Methods: This study uses data from two publicly-available studies accessed via the Gene Expression Omnibus (GEO) platform (accession references: GSE168739 and GSE174818). The GSE168739 is a retrospective, cross-sectional study of 407 individuals with confirmed COVID-19 across 14 hospitals in Spain, while the GSE174818 sample is a single-center observational study of individuals admitted to the hospital for COVID-19 symptoms (n = 102). YC was estimated using the (a) Gonseth-Nusslé, (b) Horvath, (c) Hannum, and (d) PhenoAge estimates of epigenetic age. Study-specific definitions of COVID-19 severity were used, including hospitalization status (yes/no) (GSE168739) or vital status at the end of follow-up (alive/dead) (GSE174818). Logistic regression models were used to assess the association between YC, lifestyle exposures, and COVID-19 severity.

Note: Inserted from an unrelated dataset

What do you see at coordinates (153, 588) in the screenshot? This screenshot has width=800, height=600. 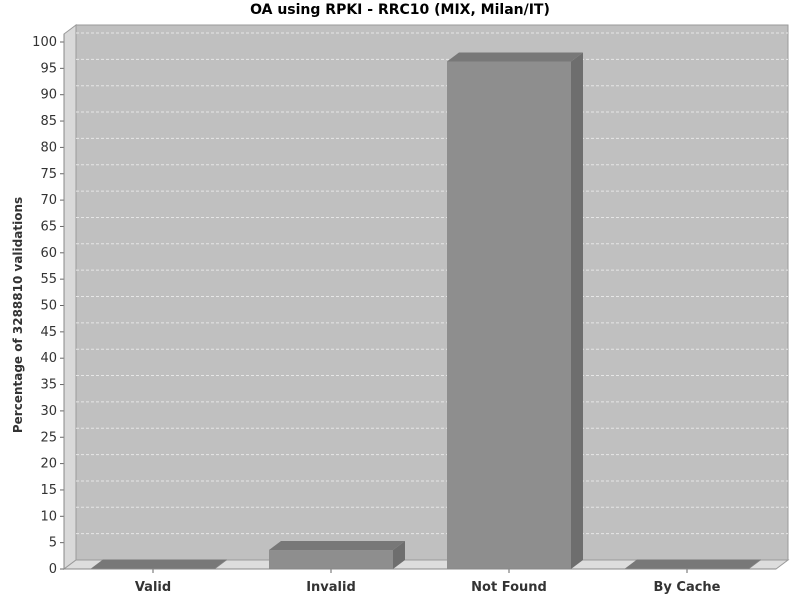 I see `x-category-label: Valid` at bounding box center [153, 588].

Results: Higher YC as estimated using the Gonseth-Nusslé, Hannum and PhenoAge measures was associated with reduced odds of severe symptoms (OR = 0.95, 95% CI = 0.91-1.00; OR = 0.81, 95% CI = 0.75 - 0.86; and OR = 0.85, 95% CI = 0.81-0.88, respectively) (adjusting for chronological age and sex). In contrast, a one-unit increase in the epigenetic signature for alcohol consumption was associated with 13% increased odds of severe symptoms (OR = 1.13, 95% CI = 1.05-1.23). Compared to the model including only age, sex and the EPICOVID signature, the additional inclusion of PhenoAge and the epigenetic signature for alcohol consumption improved the prediction of COVID-19 severity (AUC = 0.94, 95% CI = 0.91-0.96 versus AUC = 0.95, 95% CI = 0.93-0.97; p = 0.01). In the GSE174818 sample, only PhenoAge was associated with COVID-related mortality (OR = 0.93, 95% CI = 0.87-1.00) (adjusting for age, sex, BMI and Charlson comorbidity index).
Conclusions: Epigenetic age is a potentially useful tool in primary prevention, particularly as an incentive towards lifestyle changes that target reducing the risk of severe COVID-19 symptoms. However, additional research is needed to establish potential causal pathways and the directionality of this effect.